We could create a file named customized_func.py, with content:

def count_partitions(table_name: str) -> int:
    from pyspark.sql import SparkSession
    spark: SparkSession = SparkSession.builder.getOrCreate()
    partitions = spark.sql(f'show partitions {table_name}').collect()
    return len(partitions)

Use function in ETL

If we use the command line interface to run the ETL, we need to configure it with a property named easy_sql.func_file_path in your ETL file. An example is as below:

-- backend: spark
-- config: easy_sql.func_file_path=customized_func.py

-- target=action.define_table
create table some_table partitioned by (pt) as
select * from (
    select 1 as a, 2 as b, 1 as pt
    union
    select 1 as a, 2 as b, 2 as pt
) t

-- target=log.partition_count
select ${count_partitions(some_table)} as partition_count

If we save the above content to a file named etl_with_customized_func.sql, and run it with command:

bash -c "$(python3 -m easy_sql.data_process -f etl_with_customized_func.sql -p)"

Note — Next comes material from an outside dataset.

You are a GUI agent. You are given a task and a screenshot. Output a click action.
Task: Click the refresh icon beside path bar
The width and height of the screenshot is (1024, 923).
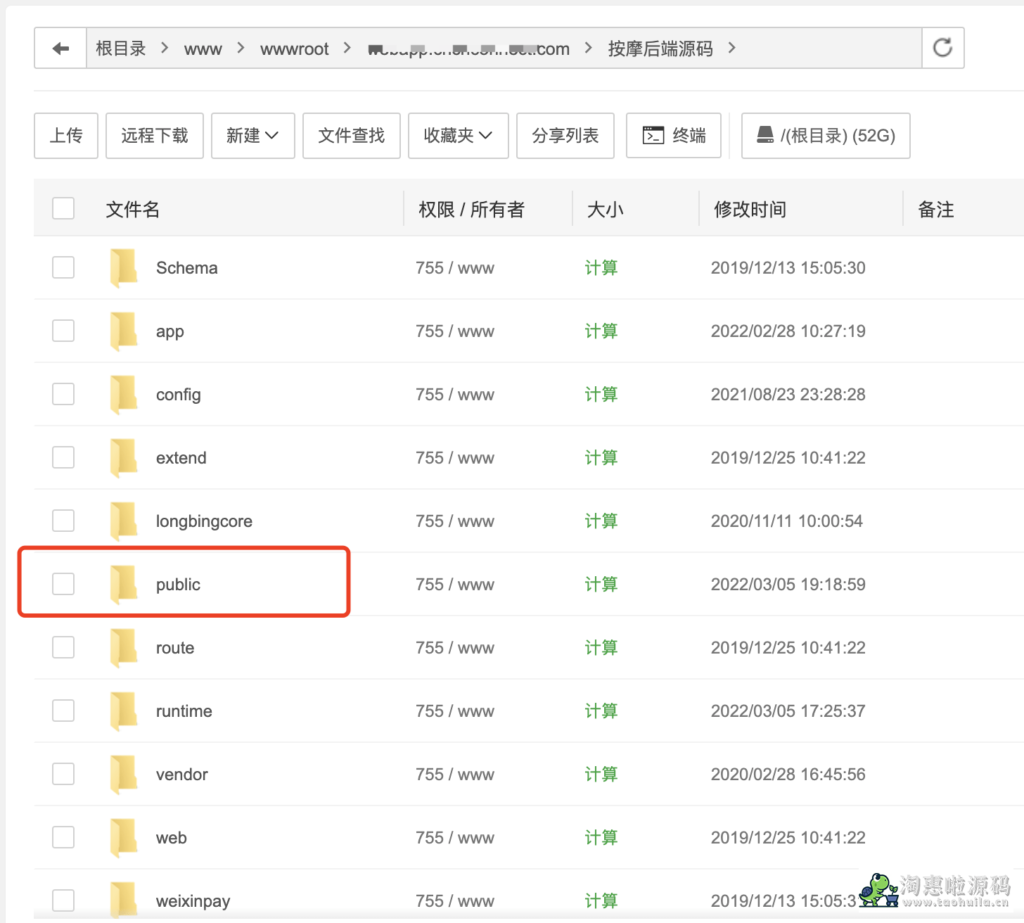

We’ll see the output like below:

===================== REPORT FOR step-1 ==================
config: StepConfig(target=action.define_table, condition=None, line_no=4)
sql: create table some_table partitioned by (pt) as
select * from (
    select 1 as a, 2 as b, 1 as pt
    union
    select 1 as a, 2 as b, 2 as pt
) t
status: SUCCEEDED
start time: 2022-08-03 10:33:33, end time: 2022-08-03 10:33:43, execution time: 9.839801s - 96.62%
messages:


===================== REPORT FOR step-2 ==================
config: StepConfig(target=log.partition_count, condition=None, line_no=12)
sql: select 2 as partition_count
status: SUCCEEDED
start time: 2022-08-03 10:33:43, end time: 2022-08-03 10:33:43, execution time: 0.254982s - 2.50%
messages:
partition_count=2

Notes:

The command line interface will import and register all the functions in the python file. So we suggest defining all of your functions in a __all__ variable.
The function file path in configuration -- config: easy_sql.func_file_path=some_function.py is either an absolute path or a path relative to current working directory.

Register functions programmatically

Easy SQL also provides a way to register functions programmatically. The api to register functions is register_funcs_from_pyfile.

The example code to register functions is:

from pyspark.sql import SparkSession

from easy_sql.sql_processor import SqlProcessor
from easy_sql.sql_processor.backend import SparkBackend

if __name__ == '__main__':
    spark = SparkSession.builder.enableHiveSupport().getOrCreate()
    backend = SparkBackend(spark)
    sql = '''
-- target=log.some_log
select 1 as a
    '''
    sql_processor = SqlProcessor(backend, sql)
    sql_processor.register_funcs_from_pyfile('some_function.py')
    sql_processor.run()

Note:

The python file some_function.py must be able to be found in module search path (Add the directory path of the file to PYTHONPATH environment variable).

Builtin and operator functions

By default, Easy SQL imported all the functions in python builtin module and operator module.

So we can use any functions listed here:

For convenience, there are several utility functions implemented as well:

equal(a: any, b: any)
is_greater_or_equal(a: str|int|float, b: str|int|float)
equal_ignore_case(a: str, b: str)

Functions implemented in Easy SQL

Below are a list of them for referencing.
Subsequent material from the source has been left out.